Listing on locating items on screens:
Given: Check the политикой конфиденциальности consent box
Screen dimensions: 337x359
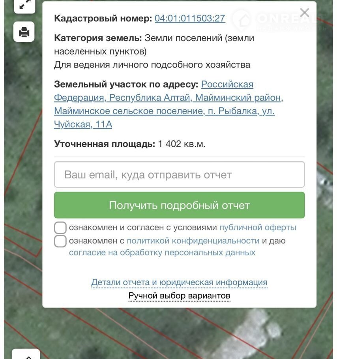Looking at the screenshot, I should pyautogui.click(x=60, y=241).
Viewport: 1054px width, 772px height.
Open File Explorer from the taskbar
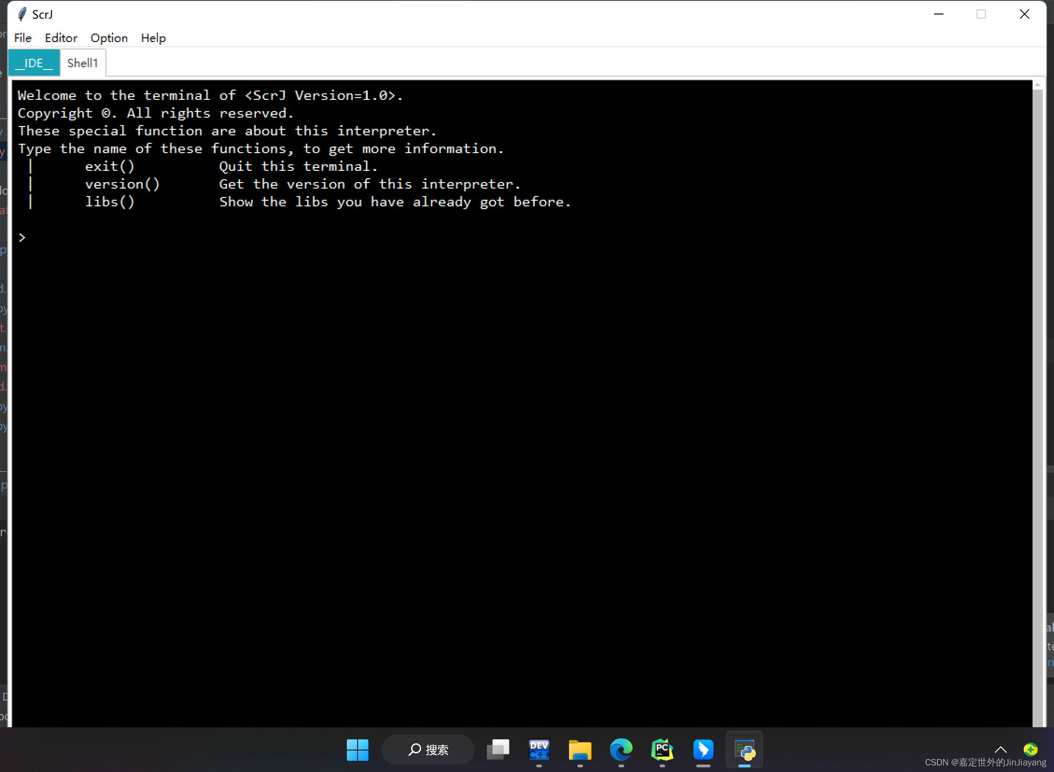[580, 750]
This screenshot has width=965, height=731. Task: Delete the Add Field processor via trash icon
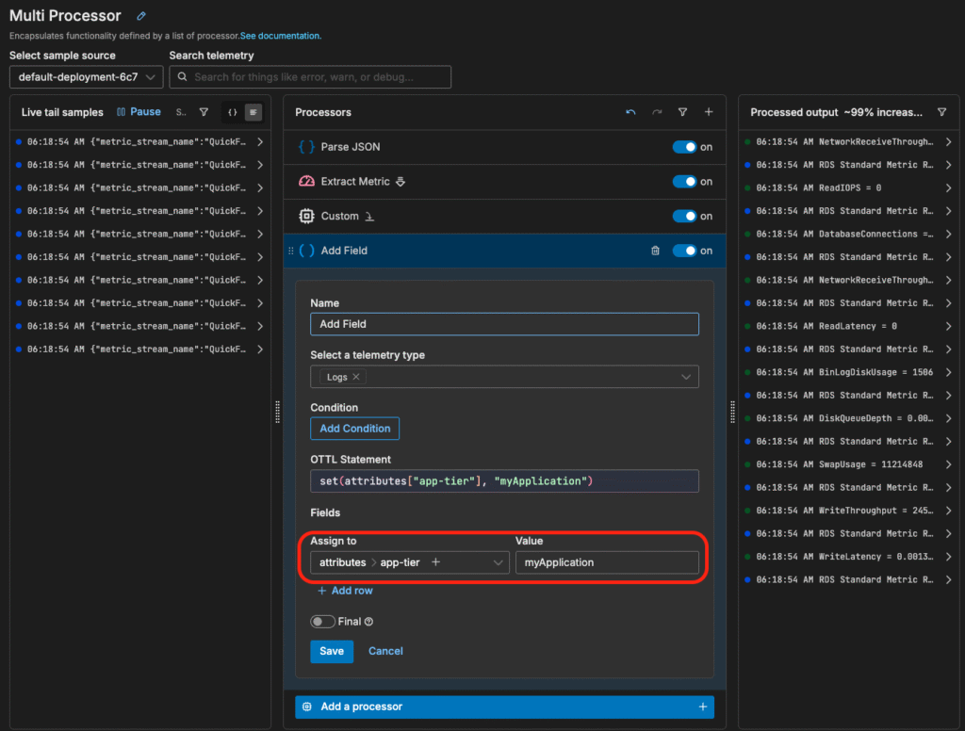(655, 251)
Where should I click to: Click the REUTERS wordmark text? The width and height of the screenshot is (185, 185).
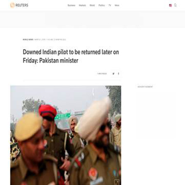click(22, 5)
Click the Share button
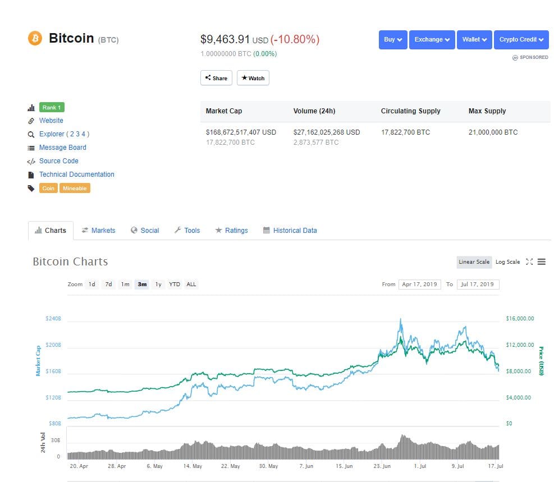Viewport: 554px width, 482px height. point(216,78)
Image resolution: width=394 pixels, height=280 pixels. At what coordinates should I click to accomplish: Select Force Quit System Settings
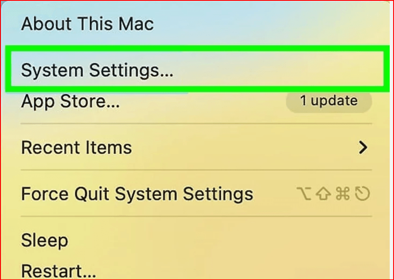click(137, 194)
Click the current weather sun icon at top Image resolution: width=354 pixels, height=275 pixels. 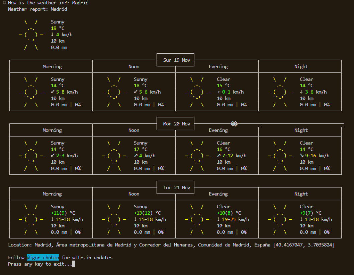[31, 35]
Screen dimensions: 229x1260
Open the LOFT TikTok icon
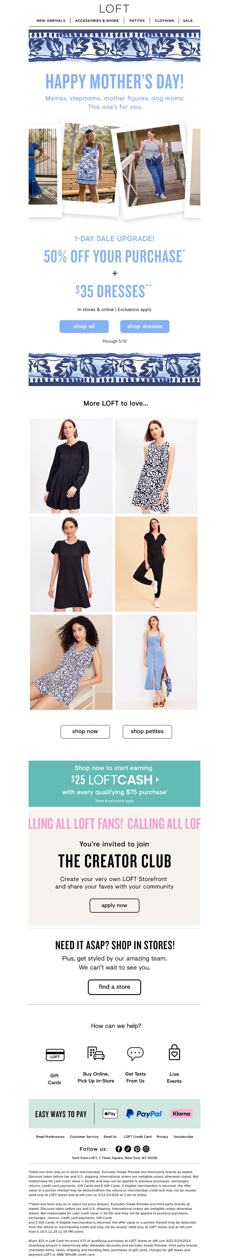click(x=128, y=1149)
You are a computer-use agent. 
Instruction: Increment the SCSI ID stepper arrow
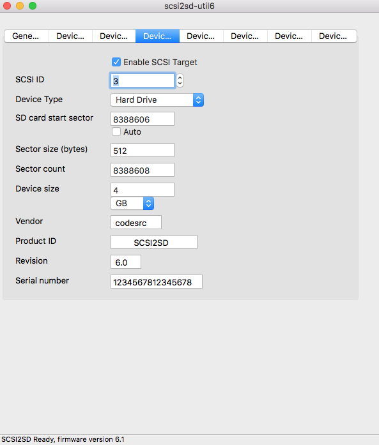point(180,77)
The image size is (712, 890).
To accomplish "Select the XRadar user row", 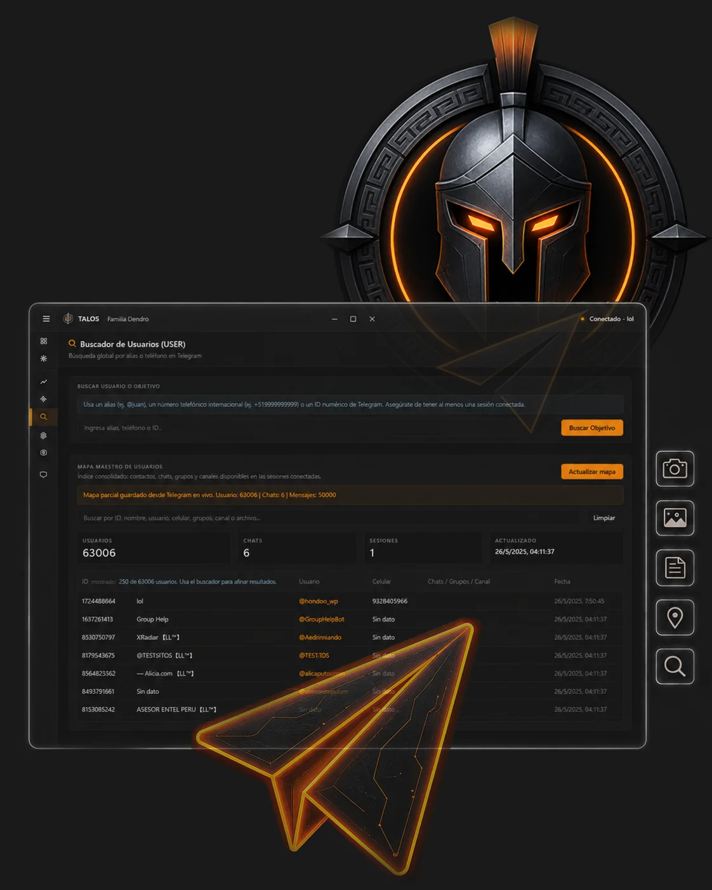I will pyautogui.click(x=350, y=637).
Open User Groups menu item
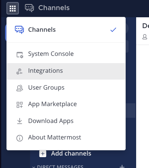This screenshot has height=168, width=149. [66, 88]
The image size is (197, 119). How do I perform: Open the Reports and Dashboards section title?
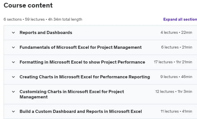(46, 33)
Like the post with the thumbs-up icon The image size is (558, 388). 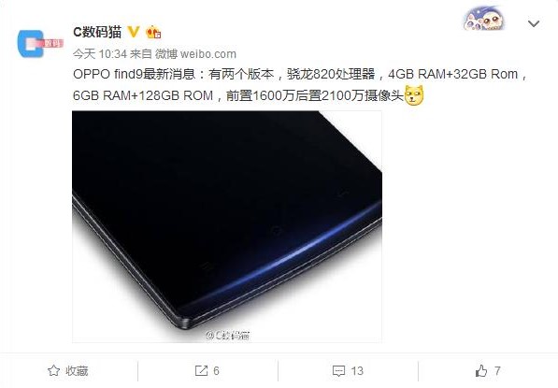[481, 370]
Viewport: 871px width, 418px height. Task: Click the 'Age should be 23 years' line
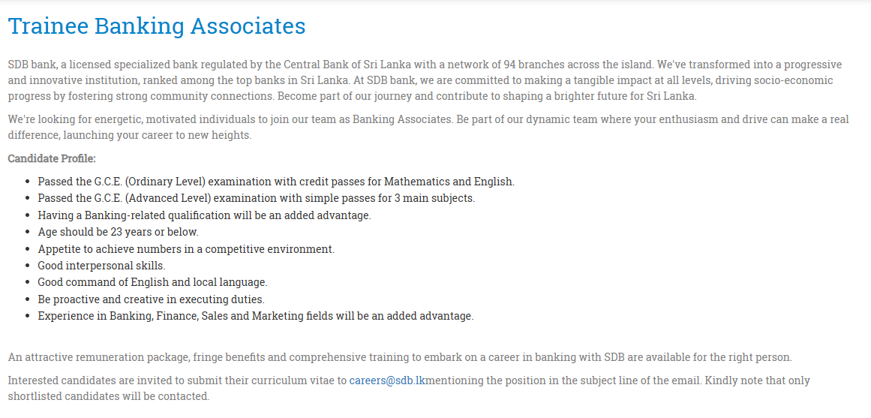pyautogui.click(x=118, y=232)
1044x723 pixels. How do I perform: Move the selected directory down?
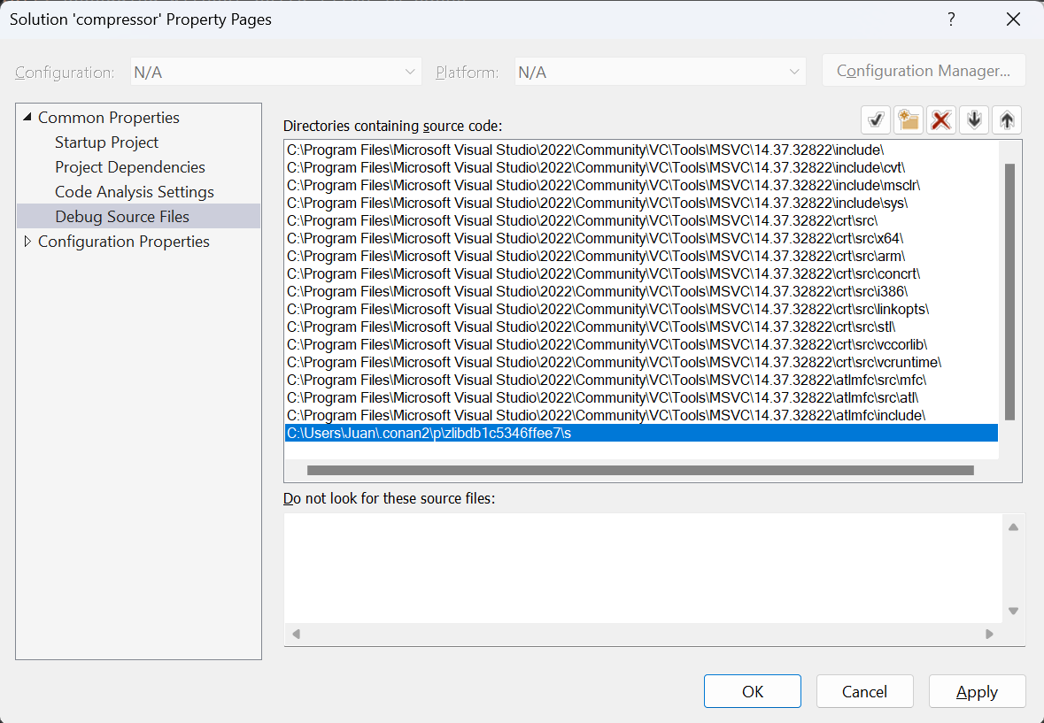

Direction >> Copy out the listing word for word, from its first line through the line containing "Viewport: 554px width, 482px", both included. Leave out the pictures.

Right answer >>
Given: Check the политикой конфиденциальности consent box
Screen dimensions: 337x359
Looking at the screenshot, I should pyautogui.click(x=60, y=241).
Viewport: 1054px width, 772px height.
Open File Explorer from the taskbar
[580, 750]
This screenshot has width=965, height=731. Task: Delete the Add Field processor via trash icon
(655, 251)
Where should I click to: Click the REUTERS wordmark text? The width and height of the screenshot is (185, 185).
click(22, 5)
Click the Share button
Viewport: 554px width, 482px height. point(216,78)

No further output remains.